The Partition of Bengal in 1947 divided Bengal into the two separate entities of West Bengal belonging to India, and East Bengal belonging to Pakistan. This was part of the Partition of India and officially took place during August 14-August 15, 1947. East Bengal was renamed East Pakistan, and later became the independent nation of Bangladesh after the Bangladesh Liberation War of 1971. When plans for a separate Muslim state were first proposed, Bengal was not included. Supporters of Pakistan argued that only in their own state would Muslims be able to flourish, that they would be discriminated against in a Hindu-majority independent India. As Britain determined to grant independence and to do so as soon as possible after the end of World War II, the government began to see accepting partition as the quickest, most pragmatic solution. Bengal had been divided earlier, in 1905. This fueled an upsurge of nationalist sentiment across India. In 1911, Bengal had been reunified. Hindus had opposed the 1905 partition, while Muslims, who benefited from this, were more sympathetic. In 1947, when the two communities voted on remaining in India or joining Pakistan, it was the Hindus who voted for partition. The government of Bengal supported a unified, independent Bengal as a third state.

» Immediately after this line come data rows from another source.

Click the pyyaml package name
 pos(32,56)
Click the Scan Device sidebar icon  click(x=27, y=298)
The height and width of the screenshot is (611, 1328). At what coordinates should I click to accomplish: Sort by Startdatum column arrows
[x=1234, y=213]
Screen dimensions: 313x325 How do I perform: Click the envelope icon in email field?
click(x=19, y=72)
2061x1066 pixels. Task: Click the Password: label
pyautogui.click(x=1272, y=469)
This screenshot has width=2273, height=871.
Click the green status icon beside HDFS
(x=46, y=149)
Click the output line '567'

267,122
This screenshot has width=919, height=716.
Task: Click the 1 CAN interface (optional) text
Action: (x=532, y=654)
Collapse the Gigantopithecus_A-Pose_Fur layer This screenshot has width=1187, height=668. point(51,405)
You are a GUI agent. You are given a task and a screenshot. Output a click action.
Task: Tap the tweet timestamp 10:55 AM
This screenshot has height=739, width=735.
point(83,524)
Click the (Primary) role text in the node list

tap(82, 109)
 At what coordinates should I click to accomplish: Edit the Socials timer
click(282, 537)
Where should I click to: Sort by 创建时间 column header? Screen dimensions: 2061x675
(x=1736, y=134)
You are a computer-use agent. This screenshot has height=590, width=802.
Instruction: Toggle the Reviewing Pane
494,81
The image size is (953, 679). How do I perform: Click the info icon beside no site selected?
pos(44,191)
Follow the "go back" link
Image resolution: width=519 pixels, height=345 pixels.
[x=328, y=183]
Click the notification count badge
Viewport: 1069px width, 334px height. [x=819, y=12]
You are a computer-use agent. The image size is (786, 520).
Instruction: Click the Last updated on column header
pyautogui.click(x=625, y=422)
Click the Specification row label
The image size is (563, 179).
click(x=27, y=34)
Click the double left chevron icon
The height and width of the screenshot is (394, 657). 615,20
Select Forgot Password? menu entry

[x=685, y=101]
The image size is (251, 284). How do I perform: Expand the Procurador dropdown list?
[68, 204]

The British vetoed this option. Other provinces would also want independence, resulting in too many non-viable states. The majority of Muslims did opt to join Pakistan but wanted to take the whole province with them. They did not choose partition. In 1971, they asserted their cultural difference from West Pakistan to become Bangladesh. Throughout all discussions about partition, some wanted a unified Bengal. Some Bengalis always stressed their cultural and linguistic identity across the religious divide, asserting Bengali solidarity. There is, indeed, a strong current in Bengali literature expressing human unity, beyond but including the unity of the Bengali people. Partition failed, in the case of Bengal, to respect a people's affirmation of solidarity. A world community that aims to establish global cooperation, that wants to minimize and eventually abolish all conflict, needs to build bridges between communities, not to partition them. The potential for bridge-building resided deep within Bengali history and culture; tragically, circumstances conspired to ride rough-shod over this in the name of political expediency.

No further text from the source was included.